Verläuft das Gespräch nicht in Deinem Interesse, drückste ihm den Brief direkt in die Hand.


----------



## Buds Ben Cêre (14. Januar 2012)

*AW: Hilfe bei Garantiereparatur*

Würde mich interessieren, um welchen Hersteller es sich handelt? Doch nicht der, der mit S anfängt und mit O endet???


----------



## Fidde (14. Januar 2012)

*AW: Hilfe bei Garantiereparatur*

Danke für die Hilfe! Nein, es ist der andere Große Hersteller der mit D am Anfang und A am Ende, die sich neuerdings auf schlechten Service zu spezialisieren scheinen. Die Rolle ist eine die mit C anfängt und mit E aufhört. Abgedichtet soll sie auch sein.


----------



## fischlandmefo (14. Januar 2012)

*AW: Hilfe bei Garantiereparatur*



Fidde schrieb:


> Danke für die Hilfe! Nein, es ist der andere Große Hersteller der mit D am Anfang und A am Ende, die sich neuerdings auf schlechten Service zu spezialisieren scheinen. Die Rolle ist eine die mit C anfängt und mit E aufhört. Abgedichtet soll sie auch sein.
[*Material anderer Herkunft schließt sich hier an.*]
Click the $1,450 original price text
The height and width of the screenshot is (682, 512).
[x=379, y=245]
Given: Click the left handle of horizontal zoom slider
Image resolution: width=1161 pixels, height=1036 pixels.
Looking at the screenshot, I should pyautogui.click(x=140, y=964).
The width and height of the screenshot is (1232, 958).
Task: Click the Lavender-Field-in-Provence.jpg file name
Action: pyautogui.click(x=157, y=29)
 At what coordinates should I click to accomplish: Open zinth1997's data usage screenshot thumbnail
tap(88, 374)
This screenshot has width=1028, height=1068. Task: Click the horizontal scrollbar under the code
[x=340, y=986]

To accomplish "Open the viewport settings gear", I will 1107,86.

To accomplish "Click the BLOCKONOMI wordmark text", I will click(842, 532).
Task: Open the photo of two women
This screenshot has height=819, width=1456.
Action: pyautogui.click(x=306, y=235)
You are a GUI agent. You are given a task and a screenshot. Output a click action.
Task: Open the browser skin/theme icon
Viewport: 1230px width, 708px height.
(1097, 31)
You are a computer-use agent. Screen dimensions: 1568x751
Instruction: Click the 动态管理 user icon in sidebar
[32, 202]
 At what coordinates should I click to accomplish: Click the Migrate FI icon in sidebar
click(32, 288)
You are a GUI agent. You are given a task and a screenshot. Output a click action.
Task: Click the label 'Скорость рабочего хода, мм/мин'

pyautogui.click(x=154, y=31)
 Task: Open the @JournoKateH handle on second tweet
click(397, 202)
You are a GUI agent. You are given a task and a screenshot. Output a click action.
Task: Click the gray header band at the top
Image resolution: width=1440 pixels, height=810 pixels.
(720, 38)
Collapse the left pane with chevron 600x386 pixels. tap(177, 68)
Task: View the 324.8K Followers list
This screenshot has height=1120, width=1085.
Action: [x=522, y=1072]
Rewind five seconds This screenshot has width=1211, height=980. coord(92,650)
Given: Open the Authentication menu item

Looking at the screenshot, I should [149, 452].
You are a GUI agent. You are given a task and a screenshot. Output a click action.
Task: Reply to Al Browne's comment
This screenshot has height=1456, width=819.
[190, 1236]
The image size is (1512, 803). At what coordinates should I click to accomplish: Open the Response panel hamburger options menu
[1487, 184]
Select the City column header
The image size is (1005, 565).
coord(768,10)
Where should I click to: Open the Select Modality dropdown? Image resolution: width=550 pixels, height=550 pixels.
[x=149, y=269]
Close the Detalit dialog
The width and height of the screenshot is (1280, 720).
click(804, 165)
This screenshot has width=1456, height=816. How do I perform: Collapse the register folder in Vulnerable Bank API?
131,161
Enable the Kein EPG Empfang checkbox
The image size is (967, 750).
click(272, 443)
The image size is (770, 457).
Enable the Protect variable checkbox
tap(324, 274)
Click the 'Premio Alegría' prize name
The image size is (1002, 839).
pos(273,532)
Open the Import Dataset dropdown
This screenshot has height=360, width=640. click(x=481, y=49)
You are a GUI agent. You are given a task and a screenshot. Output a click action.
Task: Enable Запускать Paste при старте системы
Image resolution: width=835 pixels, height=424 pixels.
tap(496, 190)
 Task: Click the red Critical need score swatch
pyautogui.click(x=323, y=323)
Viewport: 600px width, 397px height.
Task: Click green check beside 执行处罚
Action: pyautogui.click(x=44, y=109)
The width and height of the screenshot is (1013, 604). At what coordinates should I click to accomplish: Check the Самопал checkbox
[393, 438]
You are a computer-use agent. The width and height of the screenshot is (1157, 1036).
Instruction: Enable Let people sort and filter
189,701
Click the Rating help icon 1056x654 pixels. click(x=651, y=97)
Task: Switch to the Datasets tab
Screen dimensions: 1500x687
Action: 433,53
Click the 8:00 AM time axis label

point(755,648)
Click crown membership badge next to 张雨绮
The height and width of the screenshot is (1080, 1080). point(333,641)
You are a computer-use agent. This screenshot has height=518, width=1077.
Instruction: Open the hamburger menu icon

Lass Dir dein Geld wiedergeben und dann kaufst Du dir eine schöne Stella#6kannst glauben da machst Du nichts falsch:g!!!
Und die nächsten Jahre hast Du nur Freude!!!
Gruss vom Fischland!!!


----------



## Dorschbremse (14. Januar 2012)

*AW: Hilfe bei Garantiereparatur*

Als ob Shimano das Nonplusultra wäre....vom Service her jedenfalls nicht- ist ja allseits bekannt.

Auch Daiwa hat Spitzenprodukte....und manchmal ebenfalls Probleme beim Service.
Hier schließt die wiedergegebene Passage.